# Good fx makeup books?



## mgrmax (Nov 22, 2006)

Alright,

I got the bug now. I put together a pretty cool zombie costume this year and won a couple of contests (kids school and Elks Club party). Not that there was much competition LOL but it was a blast! So now I am looking for more info that you folks could suggest. I am looking for how to books, sites, dvds that you have seen or read.

Looking forward to the suggestions


----------



## Frighteners Entertainment (Jan 24, 2006)

Let me look into what I first used at the college.
It was a way cool book and has been referenced many times.

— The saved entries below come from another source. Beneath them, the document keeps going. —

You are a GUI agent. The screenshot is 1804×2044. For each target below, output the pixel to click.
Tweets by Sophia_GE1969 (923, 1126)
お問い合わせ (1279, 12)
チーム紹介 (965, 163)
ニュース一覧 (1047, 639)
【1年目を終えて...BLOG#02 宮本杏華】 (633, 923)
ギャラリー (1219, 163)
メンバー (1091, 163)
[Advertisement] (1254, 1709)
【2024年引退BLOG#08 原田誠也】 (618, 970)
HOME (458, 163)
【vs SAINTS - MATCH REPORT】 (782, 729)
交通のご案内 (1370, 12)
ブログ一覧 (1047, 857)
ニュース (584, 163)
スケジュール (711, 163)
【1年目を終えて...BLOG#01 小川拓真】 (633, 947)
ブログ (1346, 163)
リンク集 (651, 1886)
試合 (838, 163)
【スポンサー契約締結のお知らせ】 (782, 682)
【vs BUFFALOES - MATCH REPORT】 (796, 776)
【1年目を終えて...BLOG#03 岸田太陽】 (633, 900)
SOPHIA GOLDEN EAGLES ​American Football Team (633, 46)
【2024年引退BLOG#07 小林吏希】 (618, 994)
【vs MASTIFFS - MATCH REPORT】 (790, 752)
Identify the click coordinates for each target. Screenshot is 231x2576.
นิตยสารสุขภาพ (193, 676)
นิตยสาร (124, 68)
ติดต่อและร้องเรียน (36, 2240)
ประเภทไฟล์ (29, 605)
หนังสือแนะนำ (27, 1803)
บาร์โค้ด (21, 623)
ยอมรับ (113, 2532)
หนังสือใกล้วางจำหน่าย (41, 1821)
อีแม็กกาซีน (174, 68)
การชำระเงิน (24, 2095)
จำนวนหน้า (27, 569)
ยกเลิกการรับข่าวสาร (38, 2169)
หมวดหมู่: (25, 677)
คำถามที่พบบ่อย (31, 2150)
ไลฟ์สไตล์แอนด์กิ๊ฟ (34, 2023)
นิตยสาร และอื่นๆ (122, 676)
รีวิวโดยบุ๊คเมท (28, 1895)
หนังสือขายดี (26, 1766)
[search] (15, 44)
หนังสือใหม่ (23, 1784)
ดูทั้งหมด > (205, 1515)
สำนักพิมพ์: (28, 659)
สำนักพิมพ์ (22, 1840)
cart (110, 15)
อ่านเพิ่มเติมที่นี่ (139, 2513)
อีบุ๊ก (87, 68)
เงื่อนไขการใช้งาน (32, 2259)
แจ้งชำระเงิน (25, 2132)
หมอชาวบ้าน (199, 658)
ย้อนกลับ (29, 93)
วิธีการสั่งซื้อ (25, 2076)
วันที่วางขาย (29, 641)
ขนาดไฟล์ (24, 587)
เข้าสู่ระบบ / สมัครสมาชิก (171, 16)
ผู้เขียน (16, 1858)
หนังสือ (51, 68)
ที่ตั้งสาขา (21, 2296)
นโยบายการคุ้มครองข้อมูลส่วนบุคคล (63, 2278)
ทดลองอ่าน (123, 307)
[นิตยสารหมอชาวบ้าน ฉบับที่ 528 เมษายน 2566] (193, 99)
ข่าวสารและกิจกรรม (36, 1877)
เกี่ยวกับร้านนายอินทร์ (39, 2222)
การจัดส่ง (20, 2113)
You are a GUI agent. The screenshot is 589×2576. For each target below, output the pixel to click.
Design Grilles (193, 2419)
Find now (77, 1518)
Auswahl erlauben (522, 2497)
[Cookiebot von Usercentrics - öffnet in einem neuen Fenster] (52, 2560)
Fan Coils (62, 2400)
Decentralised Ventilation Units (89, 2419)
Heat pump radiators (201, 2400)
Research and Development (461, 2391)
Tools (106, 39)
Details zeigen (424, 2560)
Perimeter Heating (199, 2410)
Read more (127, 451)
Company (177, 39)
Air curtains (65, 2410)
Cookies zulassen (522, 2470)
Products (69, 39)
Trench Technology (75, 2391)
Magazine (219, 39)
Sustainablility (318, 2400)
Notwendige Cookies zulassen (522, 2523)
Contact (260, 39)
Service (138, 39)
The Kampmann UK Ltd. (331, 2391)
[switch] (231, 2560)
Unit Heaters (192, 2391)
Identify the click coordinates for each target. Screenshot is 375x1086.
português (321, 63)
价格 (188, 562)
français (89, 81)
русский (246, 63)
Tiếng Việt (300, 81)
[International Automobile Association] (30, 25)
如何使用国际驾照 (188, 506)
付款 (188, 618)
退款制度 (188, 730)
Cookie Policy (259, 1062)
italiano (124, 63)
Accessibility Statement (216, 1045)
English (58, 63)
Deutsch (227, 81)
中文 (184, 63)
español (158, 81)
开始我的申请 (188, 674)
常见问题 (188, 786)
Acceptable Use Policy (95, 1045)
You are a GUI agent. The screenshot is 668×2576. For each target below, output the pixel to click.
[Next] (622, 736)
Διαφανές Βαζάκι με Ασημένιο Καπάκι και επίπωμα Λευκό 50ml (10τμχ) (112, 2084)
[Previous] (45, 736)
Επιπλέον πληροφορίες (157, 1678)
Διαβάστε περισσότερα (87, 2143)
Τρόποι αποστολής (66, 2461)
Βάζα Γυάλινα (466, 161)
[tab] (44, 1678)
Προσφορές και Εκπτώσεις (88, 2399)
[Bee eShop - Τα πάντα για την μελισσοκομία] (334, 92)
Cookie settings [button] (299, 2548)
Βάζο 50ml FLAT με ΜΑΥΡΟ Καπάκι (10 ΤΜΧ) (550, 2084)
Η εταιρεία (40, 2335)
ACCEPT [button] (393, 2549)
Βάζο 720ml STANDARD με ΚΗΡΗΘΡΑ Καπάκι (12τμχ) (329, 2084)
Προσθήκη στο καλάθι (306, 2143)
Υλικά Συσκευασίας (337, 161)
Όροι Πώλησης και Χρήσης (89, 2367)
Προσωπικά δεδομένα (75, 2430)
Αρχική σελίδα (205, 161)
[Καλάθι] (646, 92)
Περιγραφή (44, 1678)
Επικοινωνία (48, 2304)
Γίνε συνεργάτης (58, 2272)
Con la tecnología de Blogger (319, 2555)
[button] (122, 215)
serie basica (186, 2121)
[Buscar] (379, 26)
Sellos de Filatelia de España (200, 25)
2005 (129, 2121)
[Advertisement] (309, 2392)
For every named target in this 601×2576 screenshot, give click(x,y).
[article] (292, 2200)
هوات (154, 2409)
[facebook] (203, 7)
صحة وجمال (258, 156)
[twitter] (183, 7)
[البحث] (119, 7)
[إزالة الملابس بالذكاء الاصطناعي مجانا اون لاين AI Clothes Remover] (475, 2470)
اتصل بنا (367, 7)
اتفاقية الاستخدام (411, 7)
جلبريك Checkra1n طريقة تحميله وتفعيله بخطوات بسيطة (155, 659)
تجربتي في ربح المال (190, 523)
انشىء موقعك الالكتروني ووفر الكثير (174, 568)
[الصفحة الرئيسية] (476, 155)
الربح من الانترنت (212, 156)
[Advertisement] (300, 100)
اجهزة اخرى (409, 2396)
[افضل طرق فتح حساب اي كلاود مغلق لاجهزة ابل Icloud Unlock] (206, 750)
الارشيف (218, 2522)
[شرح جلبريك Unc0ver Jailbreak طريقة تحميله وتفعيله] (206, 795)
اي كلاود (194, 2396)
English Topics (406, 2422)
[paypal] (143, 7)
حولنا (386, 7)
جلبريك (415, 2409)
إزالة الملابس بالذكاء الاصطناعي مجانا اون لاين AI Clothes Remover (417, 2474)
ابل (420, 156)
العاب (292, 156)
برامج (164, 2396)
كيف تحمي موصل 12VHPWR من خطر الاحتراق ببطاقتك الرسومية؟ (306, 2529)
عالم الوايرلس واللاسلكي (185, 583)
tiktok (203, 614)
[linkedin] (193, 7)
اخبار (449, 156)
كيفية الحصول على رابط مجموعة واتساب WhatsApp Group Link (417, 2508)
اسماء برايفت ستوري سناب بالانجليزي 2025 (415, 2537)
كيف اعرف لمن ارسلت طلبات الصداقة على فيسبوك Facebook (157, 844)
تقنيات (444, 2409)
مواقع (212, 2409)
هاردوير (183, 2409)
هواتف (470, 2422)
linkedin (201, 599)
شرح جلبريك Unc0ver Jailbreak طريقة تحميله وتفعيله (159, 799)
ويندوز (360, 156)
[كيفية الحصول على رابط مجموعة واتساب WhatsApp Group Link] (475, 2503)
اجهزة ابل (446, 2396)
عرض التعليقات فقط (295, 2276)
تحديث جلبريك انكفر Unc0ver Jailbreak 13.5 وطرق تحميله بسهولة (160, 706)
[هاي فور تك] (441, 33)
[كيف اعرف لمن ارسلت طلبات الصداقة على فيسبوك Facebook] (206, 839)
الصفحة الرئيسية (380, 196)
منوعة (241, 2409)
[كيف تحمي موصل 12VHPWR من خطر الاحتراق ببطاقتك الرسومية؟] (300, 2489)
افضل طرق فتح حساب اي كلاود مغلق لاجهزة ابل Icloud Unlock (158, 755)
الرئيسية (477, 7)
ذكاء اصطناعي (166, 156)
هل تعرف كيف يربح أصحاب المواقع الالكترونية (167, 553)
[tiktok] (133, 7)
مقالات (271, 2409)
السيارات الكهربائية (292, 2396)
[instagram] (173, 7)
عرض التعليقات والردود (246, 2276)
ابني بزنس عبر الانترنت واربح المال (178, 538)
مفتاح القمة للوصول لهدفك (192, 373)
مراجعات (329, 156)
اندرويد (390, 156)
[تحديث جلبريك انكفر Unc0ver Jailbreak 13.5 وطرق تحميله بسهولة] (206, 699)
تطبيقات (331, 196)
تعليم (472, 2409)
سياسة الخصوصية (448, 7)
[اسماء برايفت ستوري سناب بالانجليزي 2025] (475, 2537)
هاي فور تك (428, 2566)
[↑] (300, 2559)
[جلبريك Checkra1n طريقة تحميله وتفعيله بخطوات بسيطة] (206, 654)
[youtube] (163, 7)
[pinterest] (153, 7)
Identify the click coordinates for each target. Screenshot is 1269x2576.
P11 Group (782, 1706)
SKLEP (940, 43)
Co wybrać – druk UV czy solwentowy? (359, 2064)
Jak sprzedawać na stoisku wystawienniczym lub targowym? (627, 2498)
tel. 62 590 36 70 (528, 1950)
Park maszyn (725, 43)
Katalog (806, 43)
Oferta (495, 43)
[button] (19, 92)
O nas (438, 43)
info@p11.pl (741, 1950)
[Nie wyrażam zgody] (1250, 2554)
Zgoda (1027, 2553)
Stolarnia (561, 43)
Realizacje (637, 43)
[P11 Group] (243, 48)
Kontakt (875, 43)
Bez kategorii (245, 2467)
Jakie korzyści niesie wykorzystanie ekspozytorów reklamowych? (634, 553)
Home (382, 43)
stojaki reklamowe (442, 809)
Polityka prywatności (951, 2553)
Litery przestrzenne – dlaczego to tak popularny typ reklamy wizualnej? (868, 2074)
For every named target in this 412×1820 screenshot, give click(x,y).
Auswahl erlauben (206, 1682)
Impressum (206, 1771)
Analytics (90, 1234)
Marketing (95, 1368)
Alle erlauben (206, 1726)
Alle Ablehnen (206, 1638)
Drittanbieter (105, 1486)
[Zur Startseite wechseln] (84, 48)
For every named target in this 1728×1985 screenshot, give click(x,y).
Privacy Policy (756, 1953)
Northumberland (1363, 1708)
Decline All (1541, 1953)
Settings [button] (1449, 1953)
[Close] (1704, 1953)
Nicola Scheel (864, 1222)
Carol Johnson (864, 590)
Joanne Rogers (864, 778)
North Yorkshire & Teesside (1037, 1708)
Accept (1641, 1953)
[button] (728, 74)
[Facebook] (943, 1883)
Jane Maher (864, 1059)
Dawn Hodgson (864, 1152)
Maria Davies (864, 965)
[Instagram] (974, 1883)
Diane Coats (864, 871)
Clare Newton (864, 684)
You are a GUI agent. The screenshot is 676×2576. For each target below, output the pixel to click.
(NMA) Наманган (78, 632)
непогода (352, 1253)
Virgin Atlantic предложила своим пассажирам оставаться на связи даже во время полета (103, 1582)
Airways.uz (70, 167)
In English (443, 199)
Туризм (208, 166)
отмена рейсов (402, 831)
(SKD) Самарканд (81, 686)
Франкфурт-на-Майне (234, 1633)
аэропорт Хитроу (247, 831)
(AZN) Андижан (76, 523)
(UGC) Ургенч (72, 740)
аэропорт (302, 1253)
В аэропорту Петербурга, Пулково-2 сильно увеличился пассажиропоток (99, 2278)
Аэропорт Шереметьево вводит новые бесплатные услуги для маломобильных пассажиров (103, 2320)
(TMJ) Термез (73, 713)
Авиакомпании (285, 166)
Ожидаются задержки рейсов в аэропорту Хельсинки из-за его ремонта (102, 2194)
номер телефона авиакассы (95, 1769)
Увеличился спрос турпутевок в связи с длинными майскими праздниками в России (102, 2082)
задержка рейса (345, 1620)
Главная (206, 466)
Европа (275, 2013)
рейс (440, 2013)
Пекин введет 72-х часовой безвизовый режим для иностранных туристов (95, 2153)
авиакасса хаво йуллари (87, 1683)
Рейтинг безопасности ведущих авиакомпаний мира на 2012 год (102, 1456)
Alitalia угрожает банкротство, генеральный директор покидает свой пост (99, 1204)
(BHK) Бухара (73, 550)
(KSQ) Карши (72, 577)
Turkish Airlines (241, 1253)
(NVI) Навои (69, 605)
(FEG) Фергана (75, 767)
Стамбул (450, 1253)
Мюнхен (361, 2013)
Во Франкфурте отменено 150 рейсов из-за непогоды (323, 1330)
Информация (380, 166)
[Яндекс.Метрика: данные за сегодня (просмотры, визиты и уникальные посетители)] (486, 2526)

I used it when doing my 1st class.


----------



## Sickie Ickie (Jun 20, 2006)

Tom Savini's Grande Illusion books I and II

Richard Corson's Stage Make-up book


----------



## playfx (Mar 10, 2007)

The Complete Makeup Artist by Penny Delamar is good, it cost me around 70 bucks but I think it come way down in price now.
Corson's is a real good one also.


----------



## Sickie Ickie (Jun 20, 2006)

Play, I'm keeping my eye out in the next few months for that Delamar book. No moola right now, but soon...


----------



## playfx (Mar 10, 2007)

Its a good book SI but if you have Corson's book already I think you should save your money for some good makeup instead, I think Corson's book is much better.


----------



## Sickie Ickie (Jun 20, 2006)

Thanks for the tip, play. I use Corson's often as my "Bible".


----------



## mgrmax (Nov 22, 2006)

Thanks for the replies! I ordered Corsons book.


----------



## Sickie Ickie (Jun 20, 2006)

I don't think you'll regret it.


----------



## BooGirl666 (Jul 29, 2006)

Haunting Makeup Volume 1 DVD has great information and demostrates alot of techniques... It's like 3 hours long too. I thought it was a very useful DVD and I also thought it was great going hey I know that person lol o and that person too.


----------